Thomas Gniadek 1,#, Jason Kang 1,#, Talent Theparee 1,#, Jacob Krive 2,3,4,5,✉,#
Editor: Edward Mensah
PMCID: PMC10689048  PMID: 38046562

Abstract

Artificial intelligence (AI) applied to medicine offers immense promise, in addition to safety and regulatory concerns. Traditional AI produces a core algorithm result, typically without a measure of statistical confidence or an explanation of its biological-theoretical basis. Efforts are underway to develop explainable AI (XAI) algorithms that not only produce a result but also an explanation to support that result. Here we present a framework for classifying XAI algorithms applied to clinical medicine: An algorithm’s clinical scope is defined by whether the core algorithm output leads to observations (eg, tests, imaging, clinical evaluation), interventions (eg, procedures, medications), diagnoses, and prognostication. Explanations are classified by whether they provide empiric statistical information, association with a historical population or populations, or association with an established disease mechanism or mechanisms.
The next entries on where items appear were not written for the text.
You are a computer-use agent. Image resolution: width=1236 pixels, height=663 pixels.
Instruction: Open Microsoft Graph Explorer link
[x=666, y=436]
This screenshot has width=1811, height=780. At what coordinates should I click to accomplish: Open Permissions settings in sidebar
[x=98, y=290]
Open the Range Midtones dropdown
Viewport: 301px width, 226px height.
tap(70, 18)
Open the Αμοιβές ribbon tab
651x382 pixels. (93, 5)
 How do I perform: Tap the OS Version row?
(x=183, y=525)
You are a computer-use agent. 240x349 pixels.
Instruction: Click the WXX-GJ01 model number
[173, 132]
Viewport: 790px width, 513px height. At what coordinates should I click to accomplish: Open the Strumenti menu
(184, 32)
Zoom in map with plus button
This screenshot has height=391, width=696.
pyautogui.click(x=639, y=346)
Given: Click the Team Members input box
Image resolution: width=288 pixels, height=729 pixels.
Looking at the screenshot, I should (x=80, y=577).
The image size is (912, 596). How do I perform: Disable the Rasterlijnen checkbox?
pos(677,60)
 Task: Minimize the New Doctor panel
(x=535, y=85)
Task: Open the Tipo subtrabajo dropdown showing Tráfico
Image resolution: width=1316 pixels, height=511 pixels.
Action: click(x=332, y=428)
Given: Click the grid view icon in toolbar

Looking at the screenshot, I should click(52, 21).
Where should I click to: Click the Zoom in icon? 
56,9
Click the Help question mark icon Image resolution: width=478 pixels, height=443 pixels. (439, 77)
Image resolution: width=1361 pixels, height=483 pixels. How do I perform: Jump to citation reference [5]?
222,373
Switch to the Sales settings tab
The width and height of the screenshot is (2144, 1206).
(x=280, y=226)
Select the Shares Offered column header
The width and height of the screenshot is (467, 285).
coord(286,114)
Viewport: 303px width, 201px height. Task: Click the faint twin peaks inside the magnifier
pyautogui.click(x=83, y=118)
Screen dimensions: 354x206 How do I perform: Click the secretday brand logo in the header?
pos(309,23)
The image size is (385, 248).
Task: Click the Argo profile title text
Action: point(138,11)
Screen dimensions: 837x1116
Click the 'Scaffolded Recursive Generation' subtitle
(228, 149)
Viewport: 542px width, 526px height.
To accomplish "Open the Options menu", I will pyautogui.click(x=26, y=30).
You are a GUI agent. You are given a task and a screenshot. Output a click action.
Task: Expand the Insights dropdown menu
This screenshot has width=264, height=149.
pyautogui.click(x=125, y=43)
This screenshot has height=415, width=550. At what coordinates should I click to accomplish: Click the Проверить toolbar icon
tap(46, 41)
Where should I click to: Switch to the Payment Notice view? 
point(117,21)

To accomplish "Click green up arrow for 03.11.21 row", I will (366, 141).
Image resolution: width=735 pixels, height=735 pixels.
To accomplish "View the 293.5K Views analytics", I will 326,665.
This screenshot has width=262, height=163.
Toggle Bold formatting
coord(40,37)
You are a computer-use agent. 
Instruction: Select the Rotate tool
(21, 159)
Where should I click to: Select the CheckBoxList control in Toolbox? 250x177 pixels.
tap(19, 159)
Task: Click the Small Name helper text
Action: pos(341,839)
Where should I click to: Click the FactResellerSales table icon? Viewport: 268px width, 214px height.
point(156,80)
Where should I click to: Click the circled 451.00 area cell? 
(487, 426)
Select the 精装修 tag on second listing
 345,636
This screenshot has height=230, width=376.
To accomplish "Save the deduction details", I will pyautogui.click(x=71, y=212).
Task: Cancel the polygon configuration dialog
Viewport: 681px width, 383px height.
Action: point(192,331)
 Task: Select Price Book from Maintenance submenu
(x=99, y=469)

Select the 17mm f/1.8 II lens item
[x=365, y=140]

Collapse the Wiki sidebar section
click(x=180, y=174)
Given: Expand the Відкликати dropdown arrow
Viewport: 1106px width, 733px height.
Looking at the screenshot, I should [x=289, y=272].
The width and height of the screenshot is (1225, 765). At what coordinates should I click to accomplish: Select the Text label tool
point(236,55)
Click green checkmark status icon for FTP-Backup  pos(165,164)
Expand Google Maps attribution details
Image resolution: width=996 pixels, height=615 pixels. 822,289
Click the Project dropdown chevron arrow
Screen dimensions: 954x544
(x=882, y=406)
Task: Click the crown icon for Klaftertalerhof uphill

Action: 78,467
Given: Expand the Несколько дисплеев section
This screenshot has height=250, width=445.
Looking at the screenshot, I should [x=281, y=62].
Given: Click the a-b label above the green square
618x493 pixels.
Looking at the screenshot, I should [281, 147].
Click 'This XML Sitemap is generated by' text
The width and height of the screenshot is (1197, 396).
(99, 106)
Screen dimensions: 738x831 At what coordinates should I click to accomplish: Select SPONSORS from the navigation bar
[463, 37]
XAI implementations can be classified based on whether algorithm training and validation took into account the actions of health care providers in response to the insights and explanations provided or whether training was performed using only the core algorithm output as the end point. Finally, communication modalities used to convey an XAI explanation can be used to classify algorithms and may affect clinical outcomes. This framework can be used when designing, evaluating, and comparing XAI algorithms applied to medicine.

Keywords: explainable artificial intelligence, XAI, artificial intelligence, AI, AI medicine, pathology informatics, radiology informatics

Introduction

Algorithmic classifiers like artificial neural networks were first implemented many years ago [1]. Recently, unsupervised neural networks have allowed context-agnostic training and deployment. Without the need to embed a priori knowledge of the real-world system being studied, the use of these applications has expanded rapidly, and there has been much excitement about artificial intelligence (AI) algorithms in nearly every industry, including medicine.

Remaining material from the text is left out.